Lacking significant complexity in design and leading to no important insights into man’s nature, The Web has at least the virtue of containing the elements with which O’Neill will work to create his tragic patterns. However crudely, the design is shaped. In the other minor works of 1914, the pattern is sketched less completely.
Recklessness and Abortion, both set on a higher social level than The Web, are in all ways less effective. Recklessness, together with The Web, was sent to the producer Holbrook Blinn, who at the Princess Theatre in New York was offering bills of one-act plays, including some Grand-Guignol, to what he hoped would be an elite audience. The sophisticates failed to support the venture and it disappeared before O’Neill’s efforts could be considered for production.6 Recklessness, however, brought a minor dividend later in O’Neill’s career. The script was sold to Hollywood where in 1933 it served as the basis for a film entitled The Constant Woman with Leila Hyams and Conrad Nagle.*
Viewed without reference to O’Neill’s other work, Recklessness is an outrageous marital melodrama in which a sneering husband, having discovered that his wife loves his chauffeur, first arranges that the chauffeur shall be killed in an automobile accident, and then comfortably accepts as inevitable the suicide of his wife. In the context of the companion works, O’Neill can be seen to be weaving another web of ironic fate in which circumstances defeat the thrust for happiness. It was not worth the effort. In spite of a suggestion that the wife and chauffeur are trying to find greater freedom and dignity through love, the mechanics of the plot defeat them without providing them love with a vestige of significance.
Abortion is more ambitious. O’Neill worked over the theme in several versions,7 and created a play worthy at least of rudimentary concern. The scene is an unnamed eastern university, resembling Princeton which O’Neill had briefly attended in 1906, and the play possibly reflects some of his concern over the pregnancy of Kathleen Jenkins, whom he had married in 1909. It is not, however, an autobiographical play. Jack Townsend, the star baseball player, has seduced a poor girl from the “wrong” side of town. Her pregnancy has necessitated an abortion, and she has died following the operation. This news is conveyed to Jack on the evening of his greatest triumph on the baseball field. Faced by the tubercular brother of the dead girl, Jack admits his guilt. While the undergraduates chant his praises beneath his dormitory window, he expiates his guilt by suicide.
explanation of his role as seducer is rudimentary, yet with it,
O’Neill appears to attribute the operation of fate to something more
than such social circumstances as crushed Tim and Rose. Drawing a
distinction between his love for his fiancée and for the dead girl,
Jack’s primitive chromosomes have left him powerless to guide his destiny, much as the diseased condition of society in The Web leads to Rose’s downfall. Jack’s fate, however, is determined in his blood, in the primitive inheritance that has soiled his essentially noble nature.

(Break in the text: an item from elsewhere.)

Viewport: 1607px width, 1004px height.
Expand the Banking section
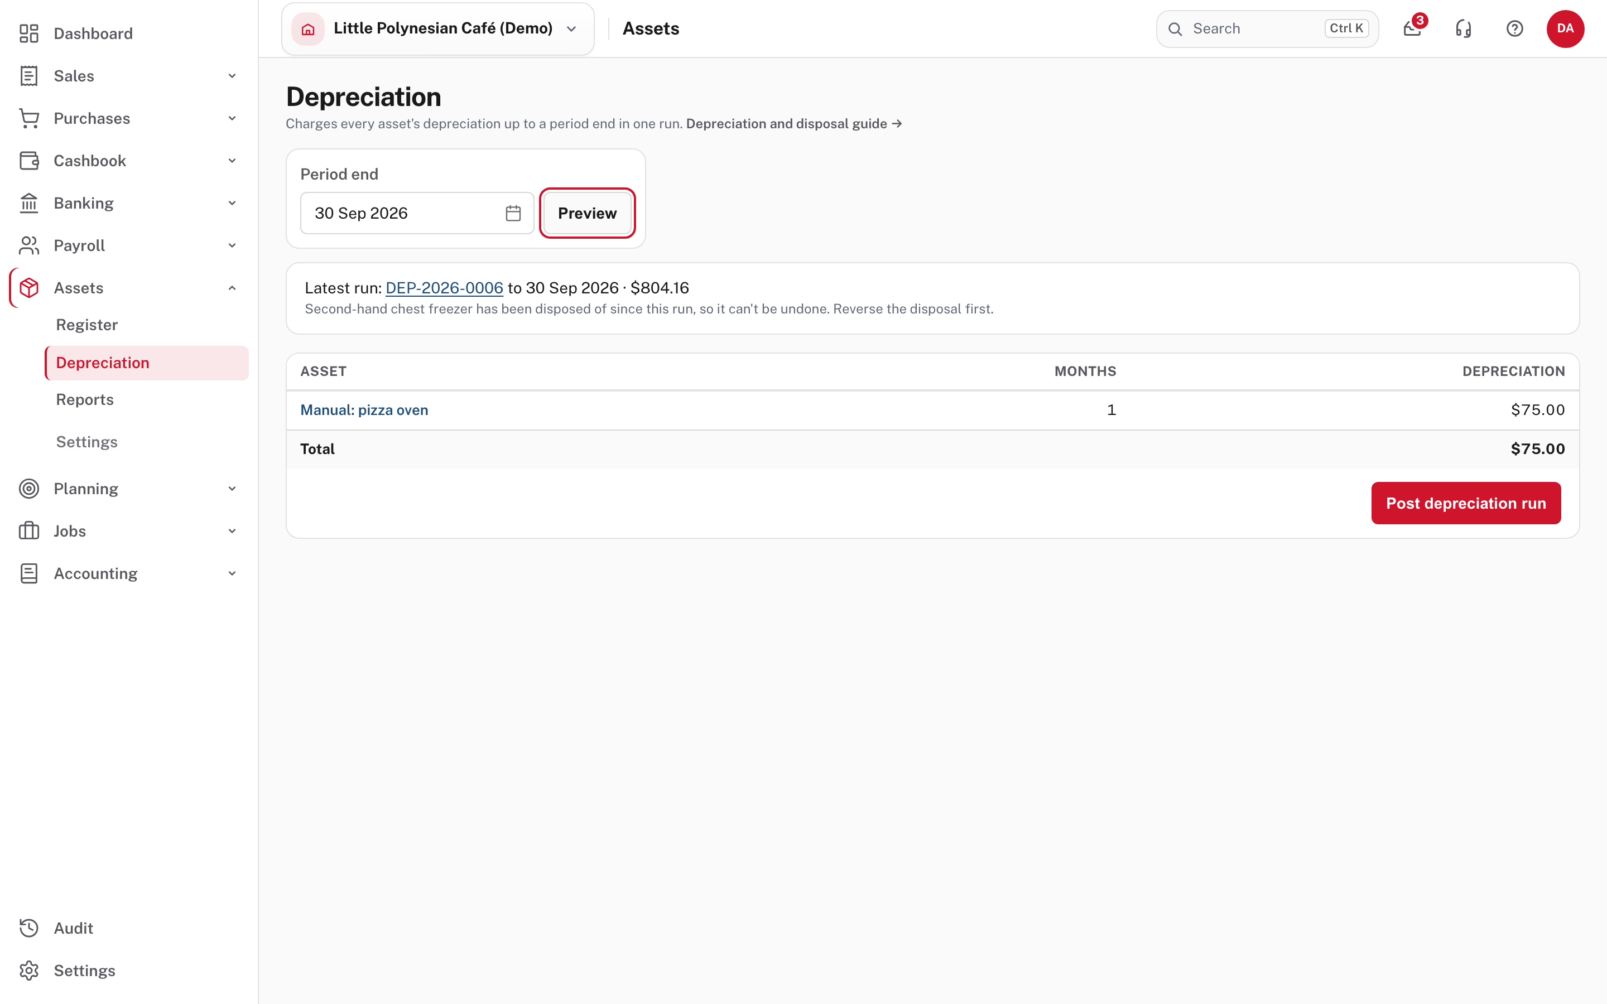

The conception of male beasts on the Princeton campus, having no foundation in visible reality, is probably to be attributed to the reverence for the primitive that O’Neill had found in Jack London’s writings on the atavistic nature of men and dogs in such novels as The Call of the Wild and Before Adam. Yet London’s Buck heeded the call of the wild for more convincing reasons than did Jack Townsend, and, as if he were bolstering a not very convincing ethnological thesis, O’Neill attempts to view his action in a frame of social reference similar to that which he could have found in Dreiser’s Sister Carrie. O’Neill, however, is unable to approximate Dreiser’s massive analysis of social problems and their effect on his characters’ conduct and fate. His effort is confined to a contrast between Jack and the dead girl’s brother, Joe Murray, who comes menacingly from the slums to confront Jack with his guilt. The brother is whining and weak; that he has tuberculosis indicates that he is doomed. His contrast with the golden boy is sharp, but O’Neill intended to show that both are bound for the same depressing destiny. The comparison made, however, O’Neill drops it. He does not approach social protest, nor does he suggest any remedy for the inequities of class. In the end, withdrawing from any large view of the social opposition he has sketched, O’Neill makes Jack’s suicide a matter of merely private expiation.
The inward turn of the final moments is reminiscent of The Web. Jack’s death, like Rose’s blind silence, is an acquiescence to fate. It differs only in that it is not preceded by the confessional moment of understanding. Lacking a partner to serve as priest, Jack’s confession becomes a mere acknowledgement of wrongdoing, and his pain, such as it is, is unalleviated by understanding. With a certain courage that lifts the play slightly from the merely pathetic, Jack goes alone to his death. Much later, Lavinia in Mourning Becomes Electra will move into the Mannon house to face her dead. Jack takes the first tentative step in that lonely direction.
According to the New York Times, February
12, 1933, Recklessness was the
basis of a film first titled Auction
in Souls. In a letter to Robert Sisk, dated July 4, 1932, O’Neill
reported that he received $5000 for the rights to the play. To Sisk in
March, 1933, he refers to The
Constant Woman, noting that this title is not so senseless as the other.
The film was produced by World Wide and released in May, 1933.